## EXCERPTED PASSAGE
# Can someone help me properly install Windows 8.1?



## cantthink278 (Oct 3, 2013)

Hey guys, so i have a little problem.

A couple years ago I bought a laptop from dell. It came with a 128gig SSD and a 1 TB HDD. Well fast forward to now I dont have my warranty, but basically about 6 months or so ago I redid my laptop and reinstalled windows on it. Im not sure what I did, but now I have 2 drives when I click on my pc. Local Disk C which is my windows install, and Local Disk D. Local Disk C is starting to fill up, im guessing when my dumbass tried to reinstall windows I partitioned wrong (not sure why i partitioned in the first place) but basically im just wondering if theirs a way I can reinstall windows properly, so that the SSD is JUST for windows and I wont have to worry about this. Also I would really love if i could save all of my files or at least some of them, but if I have to lose them I will.

So basically I partitioned like an idiot when reinstalling windows 8 and now my SSD is filling up and I need that not to happen. Would like to keep my files from my D drive if possible. Also, is there a way I can see my CD Key? Pretty sure I lost it -.- but it is registered and activated to my live account/this laptop.


----------



## cantthink278 (Oct 3, 2013)

just saw i can compress that folder actually, i am seeing if that frees up alot of space. would like a permanent fix obviously but this should help


----------



## Wrench97 (May 10, 2008)

Dell should have a factory reset partition which will image the drives exactly as they came from Dell is that what you used the first time?


----------



## Stancestans (Apr 26, 2009)

You do not have to reinstall Windows "the correct way". There are ways of reclaiming storage space.

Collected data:
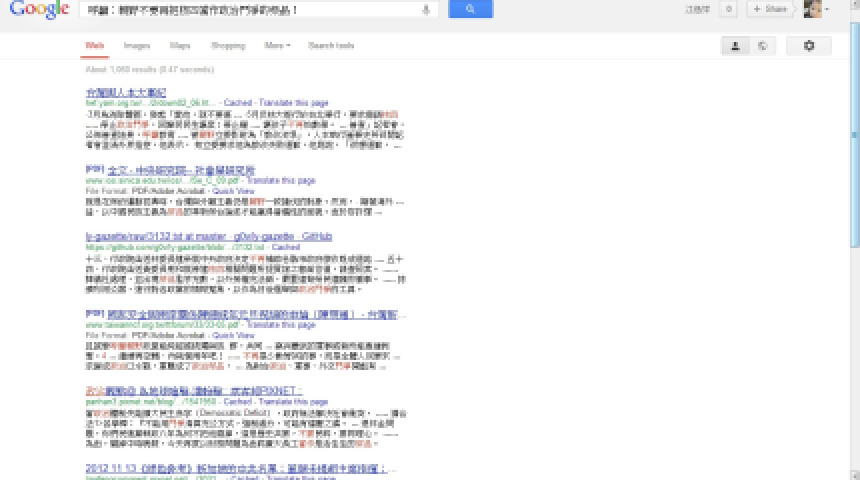860x480 pixels.
Task: Switch to global results with globe icon
Action: pos(763,45)
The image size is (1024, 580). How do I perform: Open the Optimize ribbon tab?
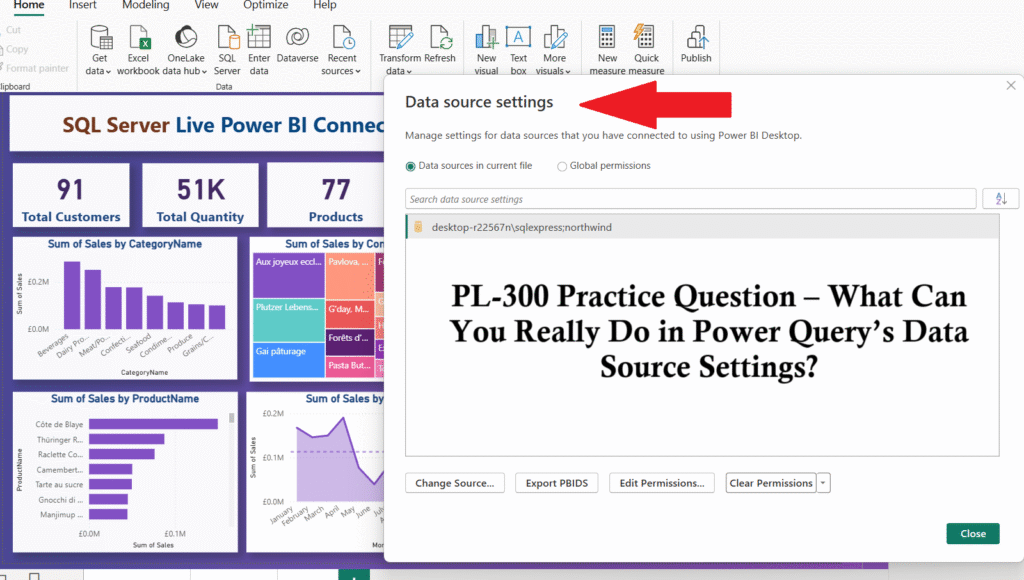pos(265,5)
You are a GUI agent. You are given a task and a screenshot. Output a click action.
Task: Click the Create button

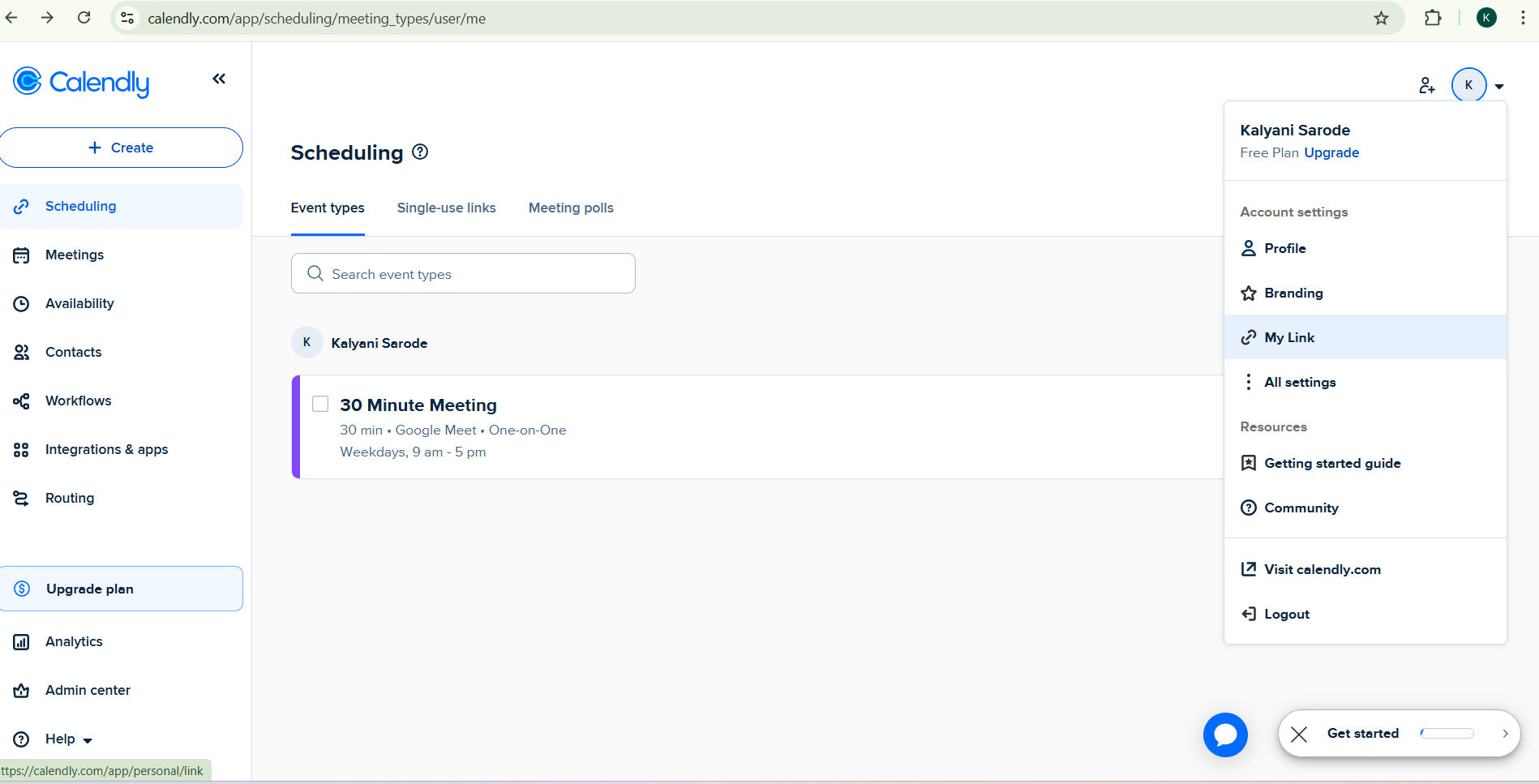coord(121,148)
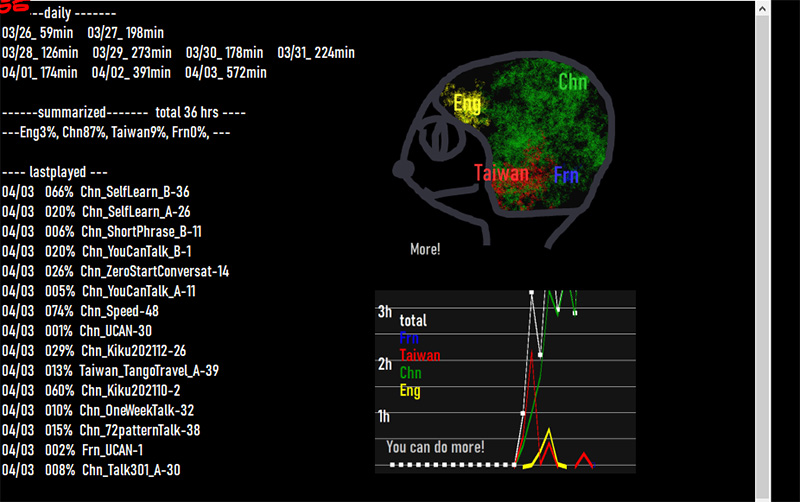800x502 pixels.
Task: Select the green Chn label on the brain
Action: [x=572, y=82]
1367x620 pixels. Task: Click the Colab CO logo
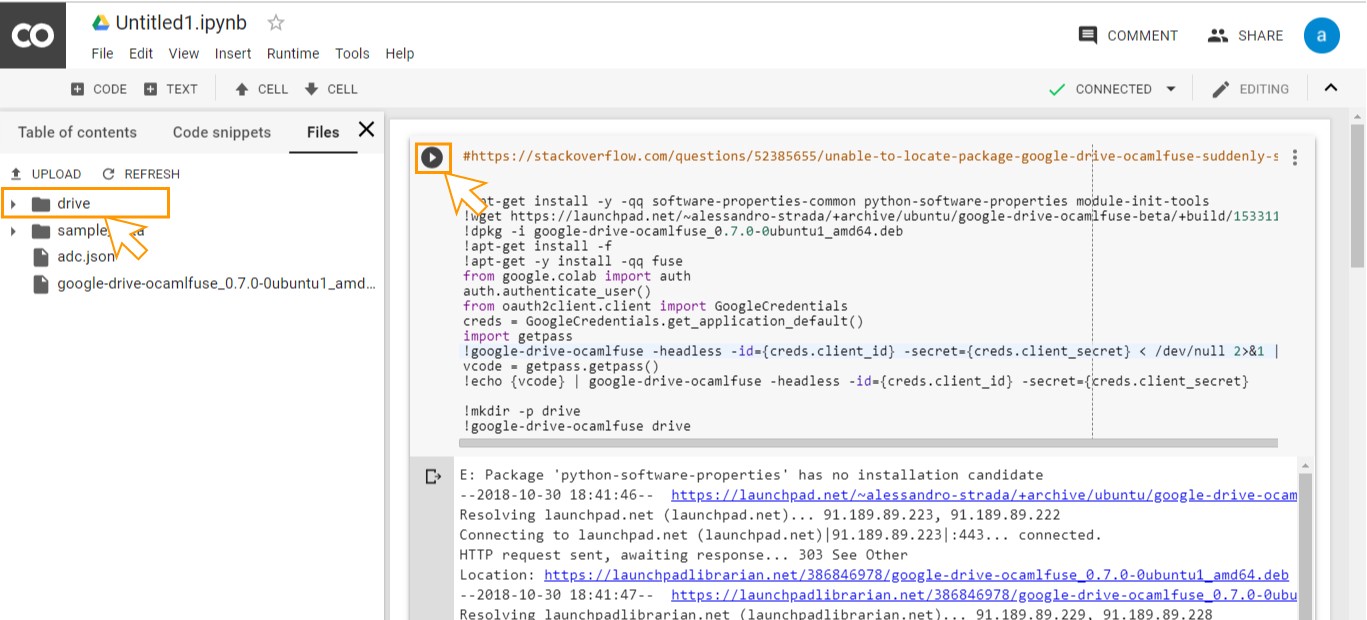click(32, 35)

## TASKS FOR THIS EXERCISE
A) Arrange the entries as a JSON list of strings, one string per line and with blank lines left out, starting at the line that contains "You are a GUI" and ending at the last line of the entries. Leave the pictures out of the answer.
B) Pick up the forum thread on reinstalling Windows 8.1 and continue it from the point where it stops.

## OUTPUTS FOR THE TASKS
A)
[
  "You are a GUI agent. You are given a task and a screenshot. Output a click action.",
  "Task: Click the Create button",
  "coord(121,148)",
  "800x502 pixels.",
  "Task: Select the green Chn label on the brain",
  "Action: [x=572, y=82]",
  "1367x620 pixels. Task: Click the Colab CO logo",
  "click(32, 35)"
]

B)
> I partitioned like an idiot when reinstalling windows 8 and now my SSD is filling up


Are drive C and D on the SSD? If so, you can merge them into one partition (requires third-party software). Your data on D won't be lost, but will be stored in a directory inside the resultant partition. EaseUS Partition Master will do that for you. Grab a copy from the link in my signature.

Caution: This operation will involve moving around system critical files (reboot is required). It must not be interrupted, so make sure NOT to run on battery power. Interrupting this process is disastrous.

Alternatively, you can copy all of the data from D to an external drive or to the 1TB drive if it is has enough free space then delete partition D and finally resize partition C to occupy all of the unallocated space that was initially occupied by partition D. I'm not sure why you aren't using the SSD for OS only. The OS will definitely enjoy a performance boost, but for data storage, HDD is adequately fast, no reason not to store your data elsewhere other than the SSD (just a suggestion, it all comes down to your preference). I would however be cautious using SSD for storing crucial data because SSD is fairly new technology and is still glitchy.

You definitely need to retrieve your Windows key(s), you do not wanna be in a situation where you need Microsoft to resend one, they most likely won't and would instead advice to repurchase a license! I'm not sure i can help with that though (forum rules). Google is your friend :wink:


----------



## cantthink278 (Oct 3, 2013)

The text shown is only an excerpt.